An hour and fifty minutes later Wayne was wheeled in a chair into the examining area of Community General Hospital after telling Mindy to stay behind in the waiting room. A TV droned on in the cheerless tan-and-brown room, although no one among the day’s minor casualties was paying the slightest attention to it.
“We’ve got to break up,” Mindy said in an urgent whisper to Eric.
“Break up?” He laughed so loudly a health-care worker in a pink smock gave him the evil eye. “We can’t break up.”
“You know what I mean. Dad will expect you to stay by my side in this hour of crisis. I can’t ask you to hang around all day listening to his war stories.”
“Your father was in the military?”
“Accounting war stories. Tax payers versus the IRS. You’ll hate it.”
“I’m always willing to hear out an expert. Maybe I can pick up some good tax tips.”
He was teasing her. She was trying to let him off the hook, and he thought it was a joke.
“Please, Eric, I really appreciate what you’ve done…”
“Pretending you turn me on?” His teeth actually sparkled when he smiled like that.
“Be serious. This has gotten too complicated. Either I have to tell my father the truth, or we break up.”
“Here? Now?”
He looked across the room where a sallow-faced teenager was holding his arm over his chest. Beside him a gaunt woman with flamboyant hennaed hair quickly averted her eyes when Eric looked at her. Apparently she found them more entertaining than the talkie Sunday intellectuals on the tube.
“What do we do?” he asked. “Yell at each other, stage a fight? What’s my motivation in this scene?”
“I’ll just tell Dad it wasn’t working between us.”
“How will you get home from the hospital if I leave?”
“Cab,” she suggested listlessly. “Or I can call my friend, Laurie Davis. She’s not doing anything today.”
“I’ll take you and your dad home.”
“It really would be easier if we split up before Dad’s done here.”
“We’re not going to now. You dad is going home tomorrow. Let him leave happy. You’ll meet someone eventually. That’s the time to tell him it didn’t work out between us.”

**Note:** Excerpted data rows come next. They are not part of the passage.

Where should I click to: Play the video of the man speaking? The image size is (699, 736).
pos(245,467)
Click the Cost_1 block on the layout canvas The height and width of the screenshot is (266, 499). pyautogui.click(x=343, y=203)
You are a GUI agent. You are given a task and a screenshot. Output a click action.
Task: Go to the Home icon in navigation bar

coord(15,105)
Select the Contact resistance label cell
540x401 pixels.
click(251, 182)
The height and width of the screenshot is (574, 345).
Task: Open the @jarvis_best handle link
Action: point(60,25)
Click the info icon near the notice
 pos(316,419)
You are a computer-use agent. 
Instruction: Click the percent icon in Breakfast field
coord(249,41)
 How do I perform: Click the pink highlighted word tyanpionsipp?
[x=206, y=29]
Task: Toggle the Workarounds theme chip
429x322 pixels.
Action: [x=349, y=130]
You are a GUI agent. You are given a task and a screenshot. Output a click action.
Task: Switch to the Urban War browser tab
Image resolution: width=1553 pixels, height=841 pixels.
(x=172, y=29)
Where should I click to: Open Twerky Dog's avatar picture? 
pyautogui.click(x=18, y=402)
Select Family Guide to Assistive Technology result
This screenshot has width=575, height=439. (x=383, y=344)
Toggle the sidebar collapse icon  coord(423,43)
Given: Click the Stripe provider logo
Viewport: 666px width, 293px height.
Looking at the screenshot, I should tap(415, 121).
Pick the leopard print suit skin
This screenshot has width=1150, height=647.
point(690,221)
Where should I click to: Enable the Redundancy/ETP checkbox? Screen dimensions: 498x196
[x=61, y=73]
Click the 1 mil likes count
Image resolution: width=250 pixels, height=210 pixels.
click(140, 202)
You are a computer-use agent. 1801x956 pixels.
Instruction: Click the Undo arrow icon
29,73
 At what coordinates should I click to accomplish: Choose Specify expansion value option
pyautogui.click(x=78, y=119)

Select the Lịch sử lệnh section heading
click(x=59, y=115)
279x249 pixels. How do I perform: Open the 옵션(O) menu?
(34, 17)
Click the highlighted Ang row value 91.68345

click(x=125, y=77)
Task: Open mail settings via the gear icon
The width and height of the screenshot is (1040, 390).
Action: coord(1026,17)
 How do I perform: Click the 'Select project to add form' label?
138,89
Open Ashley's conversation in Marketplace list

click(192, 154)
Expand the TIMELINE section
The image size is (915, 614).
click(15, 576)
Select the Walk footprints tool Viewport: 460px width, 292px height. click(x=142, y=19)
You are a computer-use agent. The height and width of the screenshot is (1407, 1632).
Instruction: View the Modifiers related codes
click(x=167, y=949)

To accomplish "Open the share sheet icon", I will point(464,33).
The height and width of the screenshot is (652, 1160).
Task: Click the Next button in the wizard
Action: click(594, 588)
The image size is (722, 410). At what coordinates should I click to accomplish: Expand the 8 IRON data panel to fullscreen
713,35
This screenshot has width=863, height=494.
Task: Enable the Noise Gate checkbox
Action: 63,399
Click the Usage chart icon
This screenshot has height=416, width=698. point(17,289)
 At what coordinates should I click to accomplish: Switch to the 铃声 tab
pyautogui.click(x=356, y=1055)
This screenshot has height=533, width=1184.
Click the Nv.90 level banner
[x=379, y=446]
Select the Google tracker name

“I don’t like taking advantage of you. If Dad weren’t so darn pushy…”
“He is who he is.”
Easy for him to say, she thought glumly.
“He’ll expect you to stay for dinner,” she warned.
“Can you cook?”
“We brought home lots of leftovers from yesterday’s dinner.”
“How about ordering Chinese?”
“Dad won’t eat it. Might have MSG in it.”
“Mexican?”
“Too spicy.”
“Pizza? He does eat pizza, doesn’t he?”
“Thick crust with Canadian bacon and mushrooms. Green peppers give him heartburn.”
“Is he your real father?” he asked with a grin.
“So I’ve been led to believe. Fortunately he’s kind, generous, loyal, honest and all those other Boy Scout virtues except when he’s trying to run my life.”
“I sorta like him myself. Tell me he watches basketball.”
“He’s still mad at the Suns because they’re out of town this weekend.”
“Well, love,” he said, doing the worst English accent she’d ever heard, “I really don’t think there’s anything here we can’t bloody well handle.”